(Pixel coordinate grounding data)

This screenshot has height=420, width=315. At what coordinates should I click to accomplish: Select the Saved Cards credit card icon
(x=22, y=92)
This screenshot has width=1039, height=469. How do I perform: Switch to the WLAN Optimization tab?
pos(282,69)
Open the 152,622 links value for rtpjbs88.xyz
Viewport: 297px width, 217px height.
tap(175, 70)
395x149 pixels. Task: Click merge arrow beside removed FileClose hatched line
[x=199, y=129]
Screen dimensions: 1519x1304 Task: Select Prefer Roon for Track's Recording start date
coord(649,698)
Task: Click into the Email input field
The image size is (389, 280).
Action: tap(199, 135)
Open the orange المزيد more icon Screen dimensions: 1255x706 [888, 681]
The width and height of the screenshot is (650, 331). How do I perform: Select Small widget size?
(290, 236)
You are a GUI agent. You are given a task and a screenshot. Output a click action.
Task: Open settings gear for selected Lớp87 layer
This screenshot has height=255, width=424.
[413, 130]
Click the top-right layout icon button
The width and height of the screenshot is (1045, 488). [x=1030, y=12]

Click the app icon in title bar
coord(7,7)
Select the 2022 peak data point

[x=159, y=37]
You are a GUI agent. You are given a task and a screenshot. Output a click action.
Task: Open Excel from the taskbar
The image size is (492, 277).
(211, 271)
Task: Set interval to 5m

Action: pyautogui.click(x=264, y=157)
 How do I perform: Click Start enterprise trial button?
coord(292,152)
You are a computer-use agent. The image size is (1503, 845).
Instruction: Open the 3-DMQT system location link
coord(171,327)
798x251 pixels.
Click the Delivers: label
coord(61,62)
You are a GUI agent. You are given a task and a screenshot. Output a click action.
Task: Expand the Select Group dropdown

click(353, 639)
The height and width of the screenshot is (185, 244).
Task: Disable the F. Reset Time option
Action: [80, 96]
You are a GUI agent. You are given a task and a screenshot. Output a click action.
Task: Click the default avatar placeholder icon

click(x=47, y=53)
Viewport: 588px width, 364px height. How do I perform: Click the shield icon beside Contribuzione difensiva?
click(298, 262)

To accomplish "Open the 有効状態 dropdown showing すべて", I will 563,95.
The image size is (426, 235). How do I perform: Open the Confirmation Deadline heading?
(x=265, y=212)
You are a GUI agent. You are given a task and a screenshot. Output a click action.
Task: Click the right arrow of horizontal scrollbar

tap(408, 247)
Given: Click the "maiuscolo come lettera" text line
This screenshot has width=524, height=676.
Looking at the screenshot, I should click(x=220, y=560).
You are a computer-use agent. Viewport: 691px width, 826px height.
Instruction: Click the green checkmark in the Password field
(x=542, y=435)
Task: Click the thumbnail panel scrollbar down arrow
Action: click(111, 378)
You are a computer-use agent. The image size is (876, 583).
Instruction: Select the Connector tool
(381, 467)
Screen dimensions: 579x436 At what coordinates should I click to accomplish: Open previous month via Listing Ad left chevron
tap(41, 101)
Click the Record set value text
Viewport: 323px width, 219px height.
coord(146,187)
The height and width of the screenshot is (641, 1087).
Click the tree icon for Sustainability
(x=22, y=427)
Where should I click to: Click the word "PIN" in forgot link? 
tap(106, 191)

What is being asked:
Your reply should be one number: the count of lines above that hold the word "computer".

Response below:
3